Sweet Tooth estreou na Netflix com a triste coincidência de sair durante a pandemia de COVID-19. Porém, a adaptação lidou com a própria natureza com sensibilidade, ao suavizar a atmosfera deprimente da HQ de Jeff Lemire e focar mais no lado aventuresco da jornada. Três temporadas depois, a produção chega ao fim recuperando o brilho inicial, com a coragem de amadurecer sem perder a ternura.
A temporada final acompanha o garoto-cervo Gus (Christian Convery) e o “grandão” Tommy Jepperd (Nonso Anozie) indo ao Alasca em busca de Birdie (Amy Seimetz), a mãe do garoto. Acompanhados de Wendy (Naledi Murray) e Ursa (Stefania LaVie Owen), eles precisam sobreviver à nova ameaça de Helen Zhang (Rosalind Chao), que pretende usar o menino para dar fim aos híbridos na Terra.
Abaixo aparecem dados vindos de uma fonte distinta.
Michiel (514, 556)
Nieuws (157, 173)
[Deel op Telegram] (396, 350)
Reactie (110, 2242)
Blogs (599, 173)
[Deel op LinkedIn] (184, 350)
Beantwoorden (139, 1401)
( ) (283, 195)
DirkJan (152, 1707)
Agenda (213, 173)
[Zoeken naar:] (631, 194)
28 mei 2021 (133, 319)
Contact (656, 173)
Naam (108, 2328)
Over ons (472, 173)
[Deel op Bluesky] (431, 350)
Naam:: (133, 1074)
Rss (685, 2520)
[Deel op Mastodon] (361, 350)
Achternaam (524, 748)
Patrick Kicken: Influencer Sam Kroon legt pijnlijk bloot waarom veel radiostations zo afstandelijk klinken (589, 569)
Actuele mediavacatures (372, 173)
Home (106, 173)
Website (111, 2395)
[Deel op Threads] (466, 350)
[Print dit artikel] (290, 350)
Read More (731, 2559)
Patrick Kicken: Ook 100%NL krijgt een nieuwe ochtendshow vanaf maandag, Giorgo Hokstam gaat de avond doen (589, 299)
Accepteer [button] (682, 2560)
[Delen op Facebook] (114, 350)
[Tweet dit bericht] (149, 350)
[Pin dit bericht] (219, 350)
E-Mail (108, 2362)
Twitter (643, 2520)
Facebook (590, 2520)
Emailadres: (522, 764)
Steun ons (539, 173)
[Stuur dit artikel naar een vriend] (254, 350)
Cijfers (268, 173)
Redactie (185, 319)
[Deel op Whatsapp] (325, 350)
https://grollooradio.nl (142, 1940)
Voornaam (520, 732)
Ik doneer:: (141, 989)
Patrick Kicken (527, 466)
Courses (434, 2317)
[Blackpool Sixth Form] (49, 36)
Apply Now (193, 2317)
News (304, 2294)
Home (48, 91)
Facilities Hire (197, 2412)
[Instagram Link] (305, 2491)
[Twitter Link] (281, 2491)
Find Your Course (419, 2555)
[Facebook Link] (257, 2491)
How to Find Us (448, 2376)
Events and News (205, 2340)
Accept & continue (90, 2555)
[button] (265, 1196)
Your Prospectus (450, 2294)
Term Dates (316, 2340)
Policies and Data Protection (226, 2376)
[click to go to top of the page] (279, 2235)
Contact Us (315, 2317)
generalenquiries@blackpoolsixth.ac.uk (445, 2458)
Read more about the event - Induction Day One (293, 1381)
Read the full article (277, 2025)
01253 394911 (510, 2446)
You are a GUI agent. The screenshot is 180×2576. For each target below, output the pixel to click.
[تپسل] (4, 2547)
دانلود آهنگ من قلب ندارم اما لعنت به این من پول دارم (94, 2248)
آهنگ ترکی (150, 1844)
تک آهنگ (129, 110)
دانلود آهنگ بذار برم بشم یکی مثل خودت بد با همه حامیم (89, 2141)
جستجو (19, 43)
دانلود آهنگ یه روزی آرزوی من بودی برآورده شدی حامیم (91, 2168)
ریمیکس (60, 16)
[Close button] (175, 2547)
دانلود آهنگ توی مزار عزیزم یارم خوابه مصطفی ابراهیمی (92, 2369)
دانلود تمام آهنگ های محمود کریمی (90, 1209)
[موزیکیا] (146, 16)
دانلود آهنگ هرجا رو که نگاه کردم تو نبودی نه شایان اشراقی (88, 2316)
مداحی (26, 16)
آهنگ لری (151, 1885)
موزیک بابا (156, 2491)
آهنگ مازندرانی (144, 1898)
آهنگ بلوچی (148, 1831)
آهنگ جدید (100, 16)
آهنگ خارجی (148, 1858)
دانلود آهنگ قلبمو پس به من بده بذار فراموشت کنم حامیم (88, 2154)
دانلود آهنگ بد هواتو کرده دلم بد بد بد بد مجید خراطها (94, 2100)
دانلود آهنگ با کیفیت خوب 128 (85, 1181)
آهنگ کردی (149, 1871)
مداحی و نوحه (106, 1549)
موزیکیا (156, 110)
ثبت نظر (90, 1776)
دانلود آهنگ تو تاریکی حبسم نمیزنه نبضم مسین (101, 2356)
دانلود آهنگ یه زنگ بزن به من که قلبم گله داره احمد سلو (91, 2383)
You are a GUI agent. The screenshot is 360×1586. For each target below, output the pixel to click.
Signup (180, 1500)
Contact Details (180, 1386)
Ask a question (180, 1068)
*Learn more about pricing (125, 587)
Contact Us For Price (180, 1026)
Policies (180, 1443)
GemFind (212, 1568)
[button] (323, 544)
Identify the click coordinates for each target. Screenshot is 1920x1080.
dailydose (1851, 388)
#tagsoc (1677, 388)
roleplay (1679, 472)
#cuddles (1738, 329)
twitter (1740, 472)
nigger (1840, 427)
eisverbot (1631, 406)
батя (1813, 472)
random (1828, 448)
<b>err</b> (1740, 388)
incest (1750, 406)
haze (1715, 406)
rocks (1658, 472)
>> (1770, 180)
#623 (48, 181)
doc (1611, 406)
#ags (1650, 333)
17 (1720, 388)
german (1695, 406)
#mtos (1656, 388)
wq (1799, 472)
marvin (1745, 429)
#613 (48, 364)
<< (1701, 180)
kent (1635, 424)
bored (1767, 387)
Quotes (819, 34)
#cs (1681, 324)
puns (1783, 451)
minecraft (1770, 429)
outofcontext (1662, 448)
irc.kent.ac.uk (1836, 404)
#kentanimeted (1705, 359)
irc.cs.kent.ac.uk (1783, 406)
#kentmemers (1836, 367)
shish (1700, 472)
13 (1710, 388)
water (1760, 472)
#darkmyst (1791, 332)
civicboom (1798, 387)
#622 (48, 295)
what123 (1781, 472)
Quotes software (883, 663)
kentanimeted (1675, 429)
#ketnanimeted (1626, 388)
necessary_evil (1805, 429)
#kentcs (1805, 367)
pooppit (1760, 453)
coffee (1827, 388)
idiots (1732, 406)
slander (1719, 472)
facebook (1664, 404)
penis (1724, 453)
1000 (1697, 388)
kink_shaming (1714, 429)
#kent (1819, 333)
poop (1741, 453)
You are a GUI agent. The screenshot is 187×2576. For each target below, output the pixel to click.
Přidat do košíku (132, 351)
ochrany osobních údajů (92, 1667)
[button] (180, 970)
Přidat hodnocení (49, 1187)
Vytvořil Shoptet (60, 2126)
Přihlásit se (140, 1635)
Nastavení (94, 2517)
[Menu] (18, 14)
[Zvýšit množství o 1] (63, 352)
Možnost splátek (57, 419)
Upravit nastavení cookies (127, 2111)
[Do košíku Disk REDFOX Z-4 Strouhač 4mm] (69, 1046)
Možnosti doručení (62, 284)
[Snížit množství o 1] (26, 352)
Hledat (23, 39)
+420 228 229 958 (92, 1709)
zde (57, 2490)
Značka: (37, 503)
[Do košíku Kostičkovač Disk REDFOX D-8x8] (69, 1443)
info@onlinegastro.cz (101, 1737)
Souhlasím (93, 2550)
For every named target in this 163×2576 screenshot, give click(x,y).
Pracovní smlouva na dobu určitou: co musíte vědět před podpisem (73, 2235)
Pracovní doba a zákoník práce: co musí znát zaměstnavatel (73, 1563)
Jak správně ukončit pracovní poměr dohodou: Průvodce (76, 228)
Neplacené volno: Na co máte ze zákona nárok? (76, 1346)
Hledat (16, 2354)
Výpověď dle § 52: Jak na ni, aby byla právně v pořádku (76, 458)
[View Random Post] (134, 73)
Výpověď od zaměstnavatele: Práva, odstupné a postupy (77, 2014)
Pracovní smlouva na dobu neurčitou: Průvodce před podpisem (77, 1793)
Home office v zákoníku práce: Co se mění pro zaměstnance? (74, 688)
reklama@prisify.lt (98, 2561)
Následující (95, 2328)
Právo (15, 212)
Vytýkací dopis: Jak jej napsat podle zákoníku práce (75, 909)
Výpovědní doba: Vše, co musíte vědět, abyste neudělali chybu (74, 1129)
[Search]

O grande acerto da nova etapa foi recuperar algumas das qualidades do primeiro ano que se ficaram pelo caminho no segundo. Com a ânsia de expandir o mundo que cerca Gus, seus amigos e inimigos, a série se perdeu em um emaranhado de tramas paralelas pouco interessantes, que só não condenaram a produção graças ao carisma do elenco e de pontos altos construídos com capricho.
Com a tarefa de encerrar a história, o time capitaneado pelo showrunner, diretor e roteirista Jim Mickle tomou a sábia decisão de recolocar o foco em Gus, fazendo com que cada elemento ao redor contribua para torná-lo interessante. Uma medida necessária no momento em que a narrativa coloca o garoto para confrontar alguns dos lados mais sombrios do mundo que habita.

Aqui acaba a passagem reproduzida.